#### Collected data

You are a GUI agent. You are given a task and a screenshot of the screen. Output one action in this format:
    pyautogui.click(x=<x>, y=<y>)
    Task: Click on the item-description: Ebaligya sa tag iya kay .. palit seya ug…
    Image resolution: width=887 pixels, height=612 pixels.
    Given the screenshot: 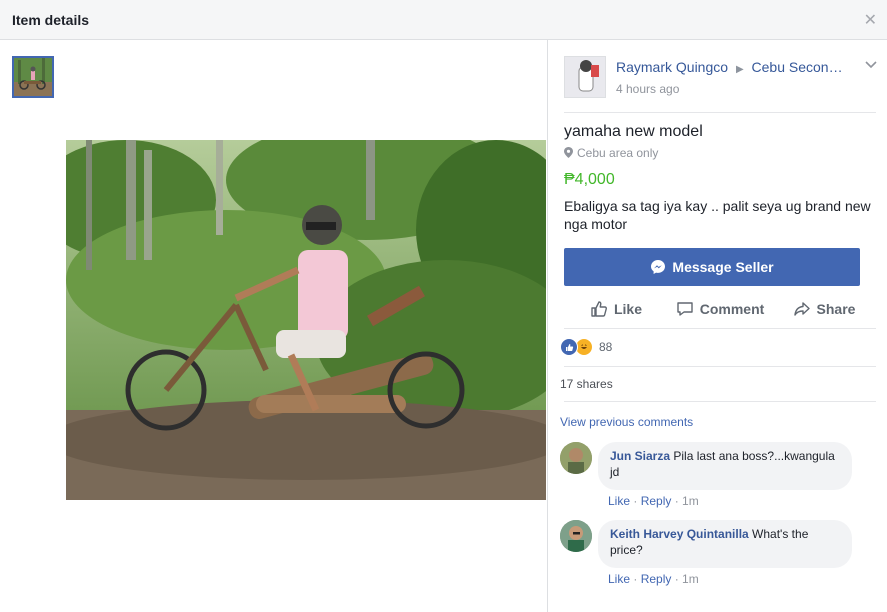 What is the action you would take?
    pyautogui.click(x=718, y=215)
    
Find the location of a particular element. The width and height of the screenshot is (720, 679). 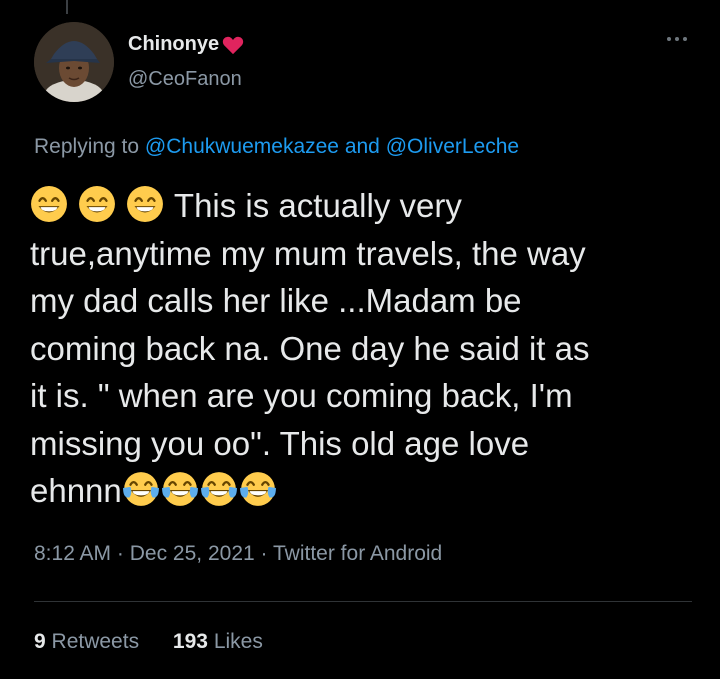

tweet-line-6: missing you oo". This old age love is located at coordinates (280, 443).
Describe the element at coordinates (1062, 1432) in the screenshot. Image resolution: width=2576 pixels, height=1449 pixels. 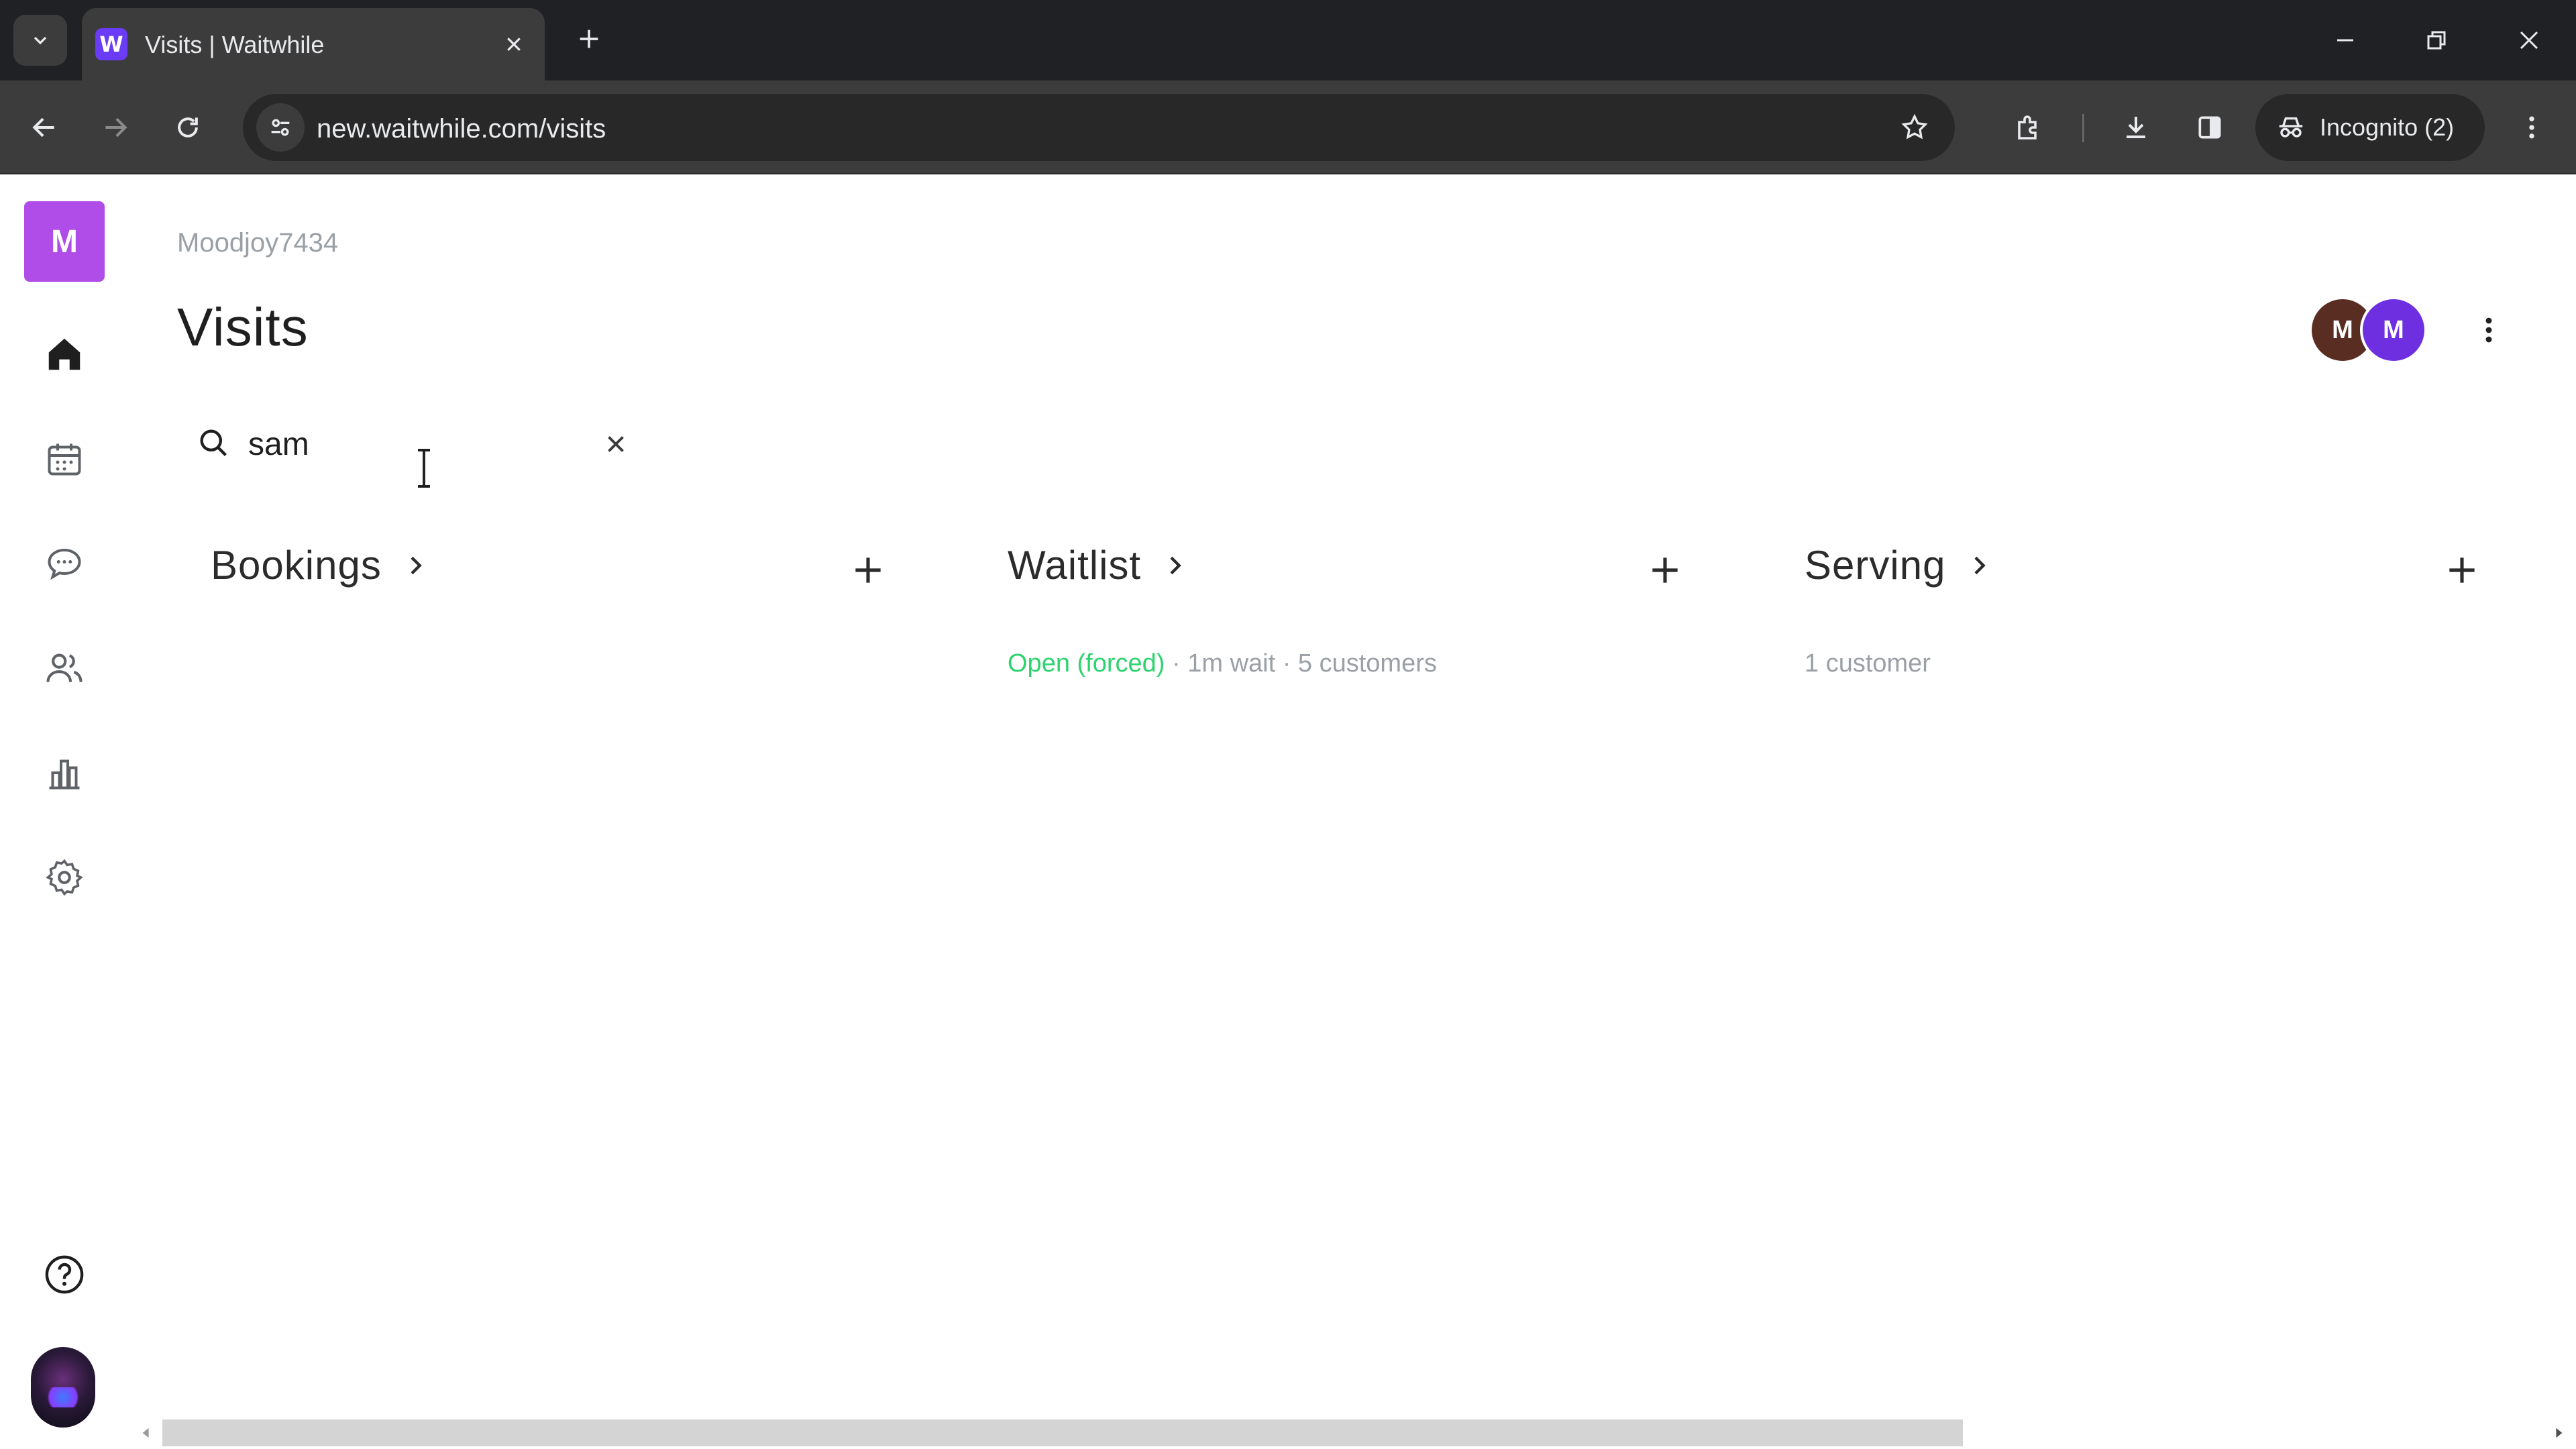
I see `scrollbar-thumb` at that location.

#### Task directions
Starting with the line containing "Describe the element" and going on through the end of the listing, write those lines again with "screenshot" changed to "screen capture" and everything else kept the same. Omit the pictures.

#### Answer section
Describe the element at coordinates (1062, 1432) in the screen capture. Image resolution: width=2576 pixels, height=1449 pixels. 
I see `scrollbar-thumb` at that location.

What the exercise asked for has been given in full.